Reconciliation is at the heart of our faith.  It is what the cross signaled to us.  It is the invitation to live a new life with each other and with God.  It is our only hope.

Funny, then, that we’re so afraid of it.  But that fear of reconciliation lies burried deep in our fear that we are no good.  That if we forgive, we’ll just get walked all over.  And if we seek forgiveness, we’ll be belittled - or exposed.  And we’re afraid not to win -- to always be right.  One of the reasons our politics is so volatile is because we feel we have to WIN a race rather than guide a country.  So, we end up beating ourselves.

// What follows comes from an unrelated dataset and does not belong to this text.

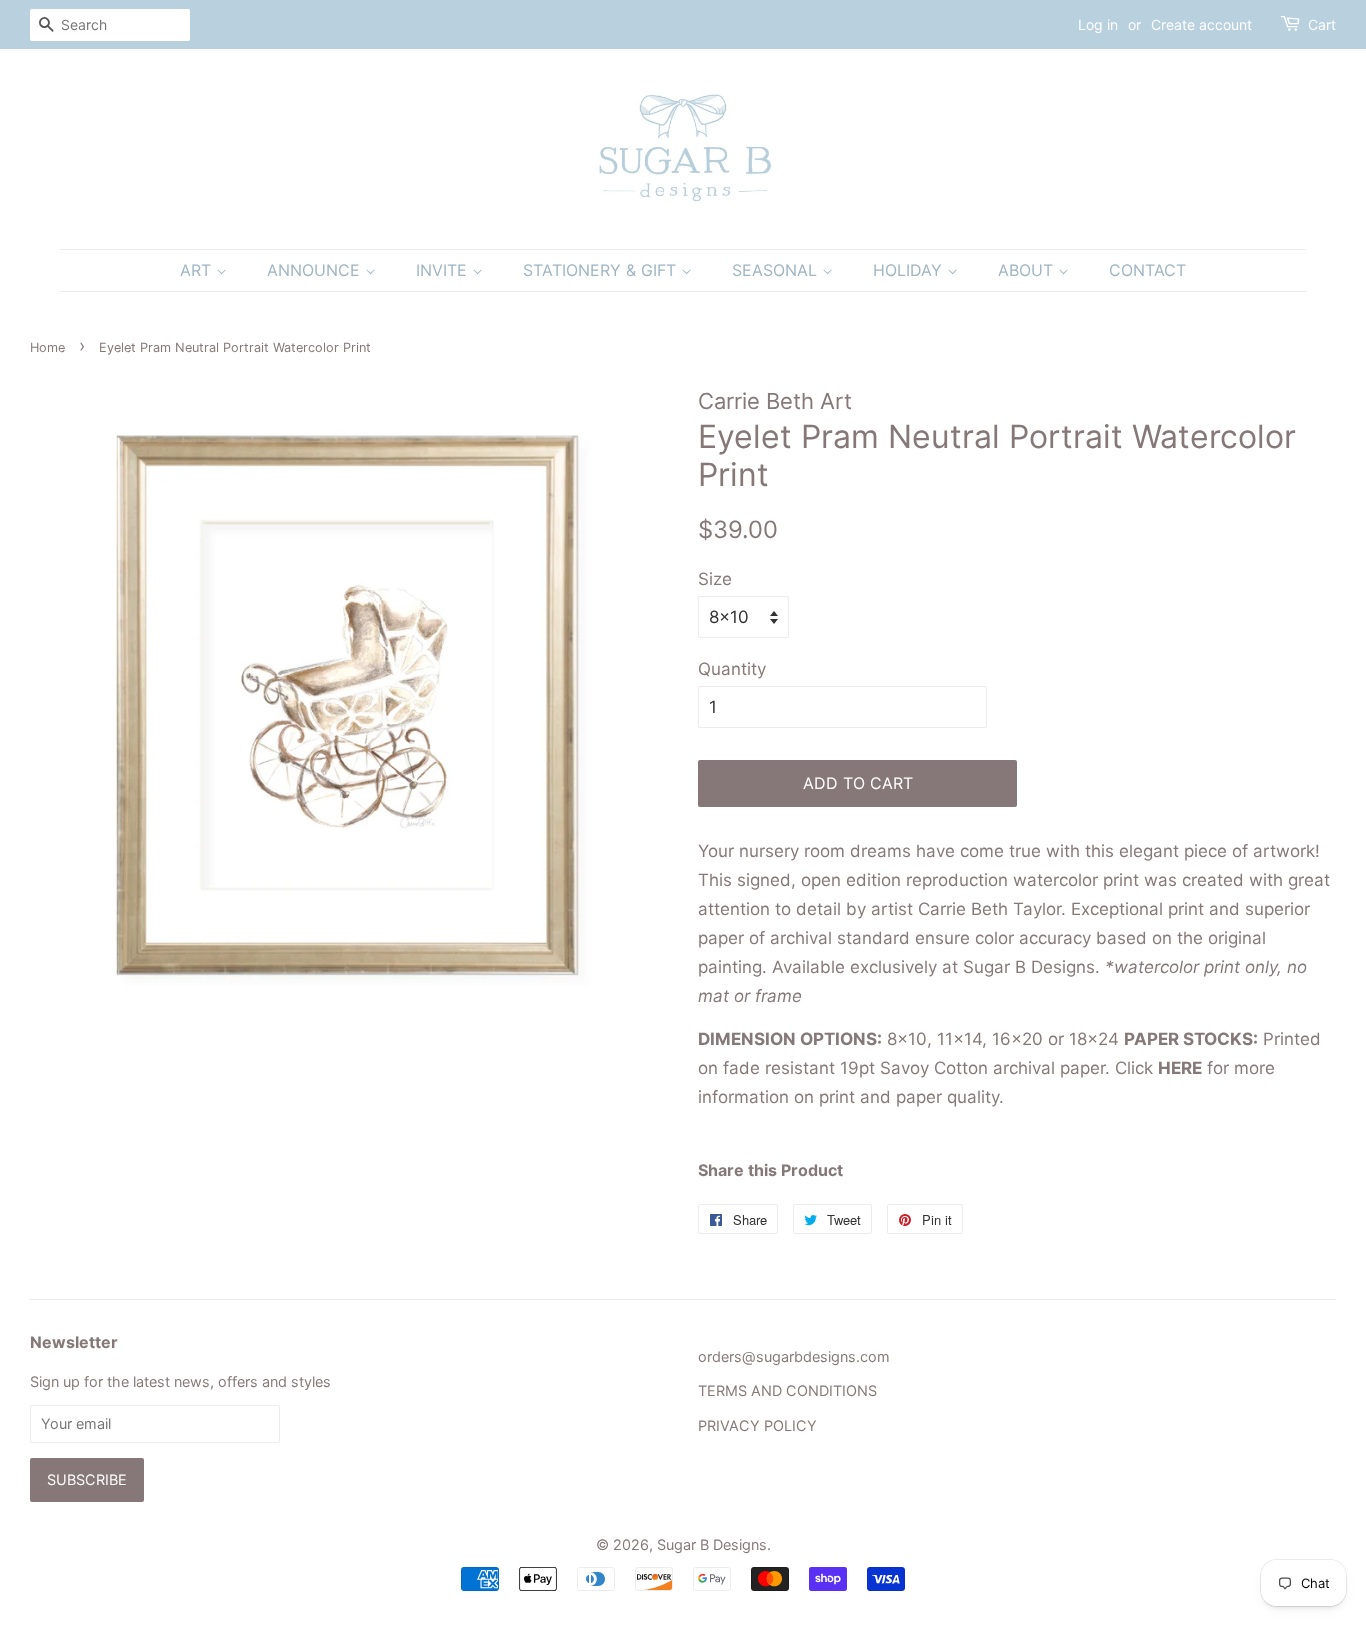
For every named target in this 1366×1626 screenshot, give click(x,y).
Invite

Of course, it’s far more complicated than that, but you’d have to get a degree in human dynamics to begin to get a handle on why people do the things they do.

We all know that you can’t make someone else do what you want, whether it’s seek forgiveness (and really change their ways) or to forgive you or even to just drop the subject -- nope, we can’t make them.  There are deep scars some of these hurts leave, and for some it’s hard to even imagine forgiving or being forgiven.  But Jesus calls us out of our isolation and says “Let us come together over what is truly important.”  All we can do is reach out.

It’s important that we do because some of the worst wounds we suffer are relationship wounds.  And it’s those wounds that do more to get in the way of our individual and collective relationship with God.  Because if we can’t come together in love, we’re shutting out God.  As Jesus said, “whenever two or three are gathered together in my name, I am there among them.”  It’s not in Jesus’ name if it’s filled with anger and fear.

It doesn’t matter if the thing keeping you from reconciliation is personal or political (or whatever).  And believe me, I think it’s very important to hold your political beliefs passionately.  But today’s Gospel tells us how much more important it is to reconcile, as frightening as that is.

This morning I got an e-mail from that friend of the heated presidential exchange.  It said, “Amen.”